- What you need to do: The copy you return must begin at the line containing "Image resolution: width=1185" and end at the final line of the listing below, with every picture left out.
━━━━━ Extracted entries ━━━━━
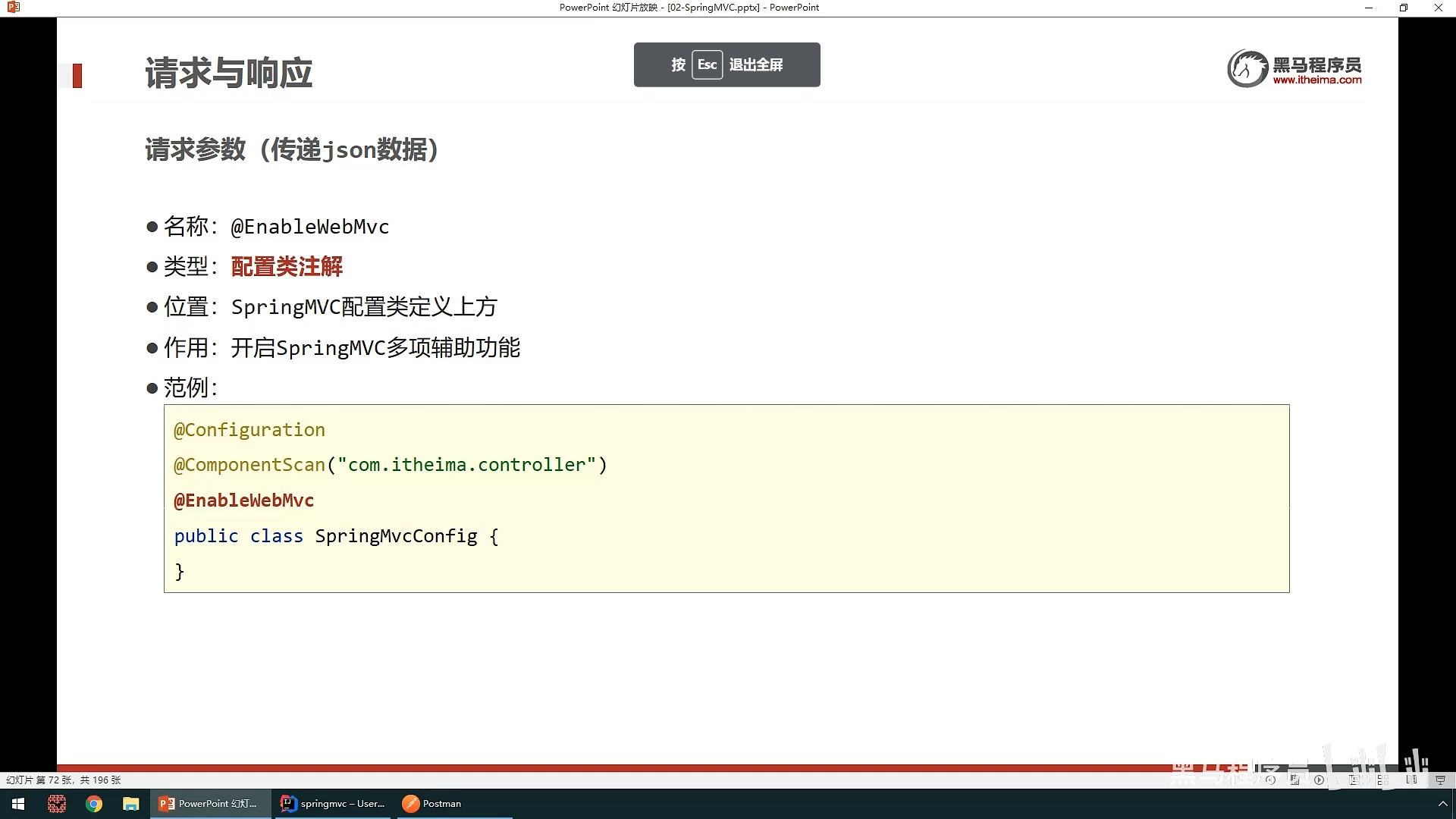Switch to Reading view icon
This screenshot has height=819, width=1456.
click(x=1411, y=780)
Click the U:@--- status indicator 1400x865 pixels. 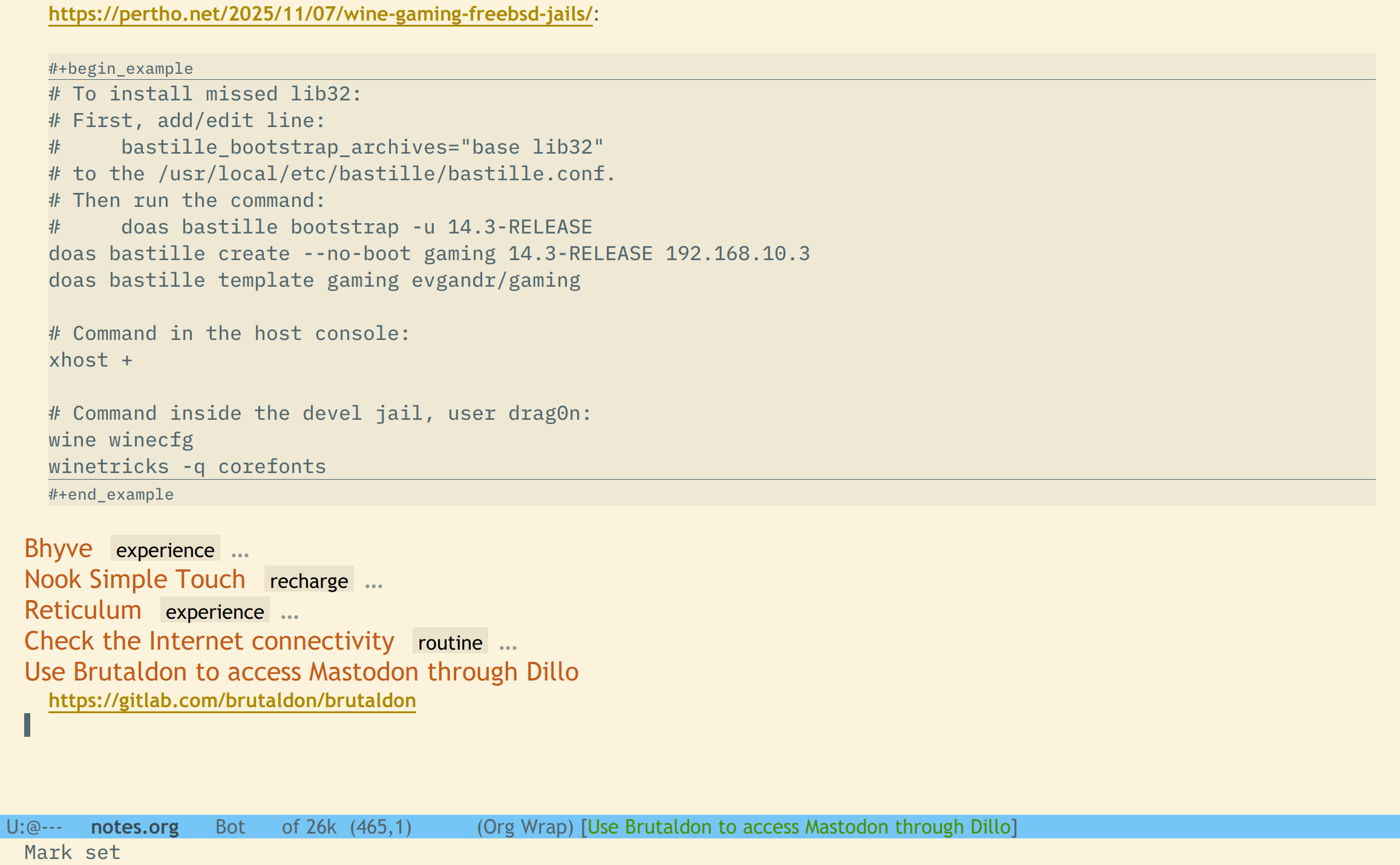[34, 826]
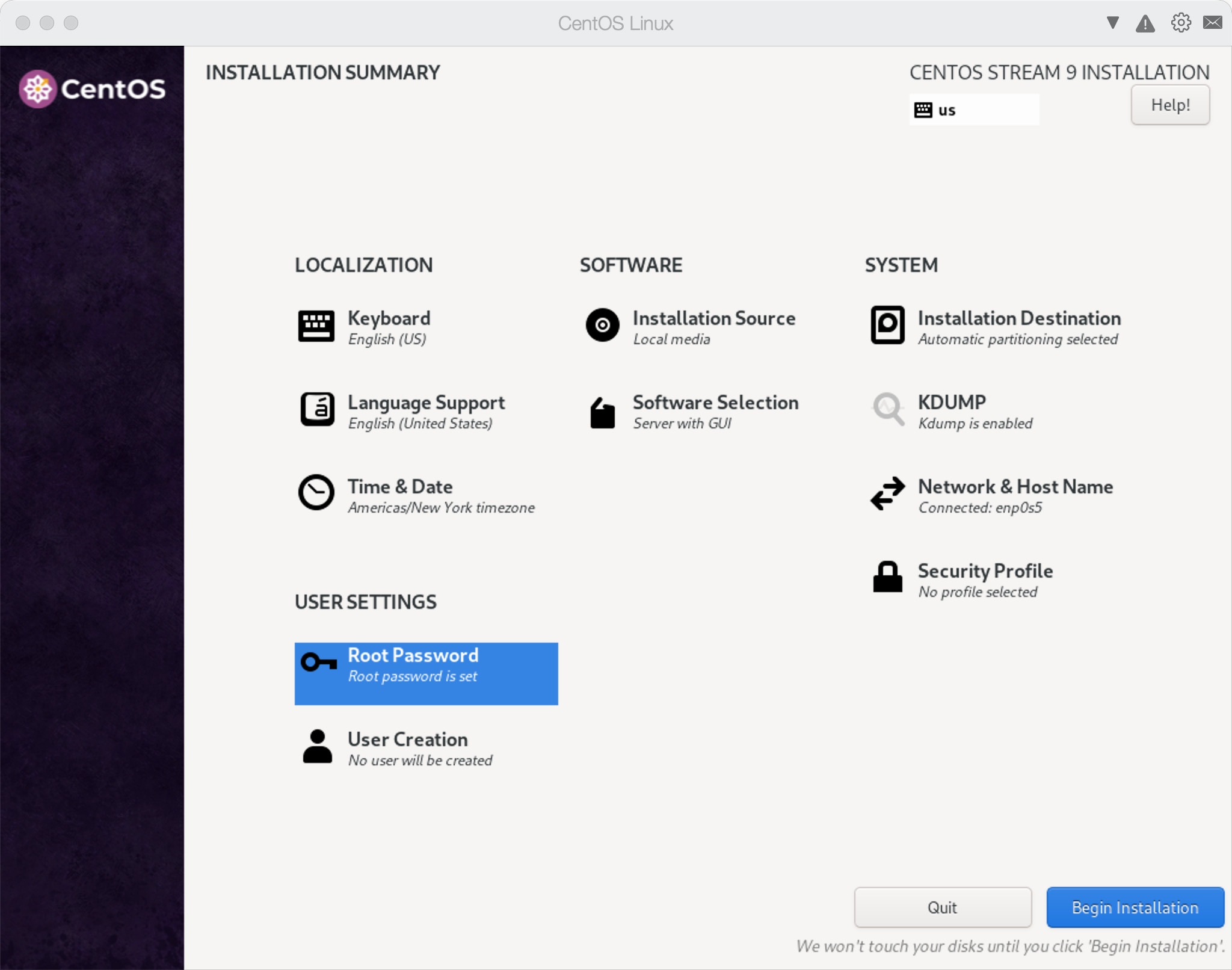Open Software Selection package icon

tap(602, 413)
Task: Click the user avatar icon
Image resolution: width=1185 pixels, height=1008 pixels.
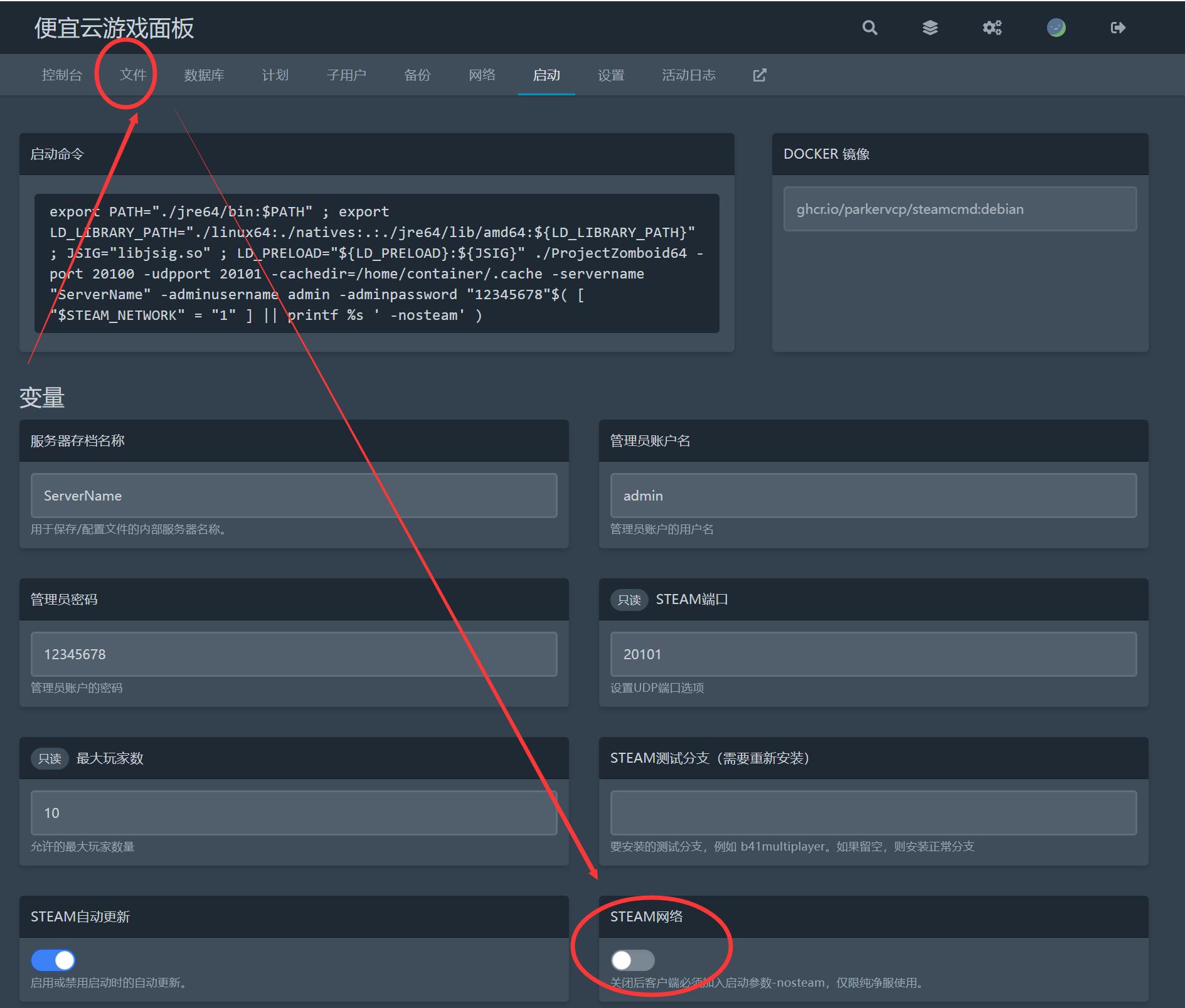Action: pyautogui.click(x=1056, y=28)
━━━━━
- Your response:
Image resolution: width=1185 pixels, height=1008 pixels.
Action: pyautogui.click(x=1056, y=28)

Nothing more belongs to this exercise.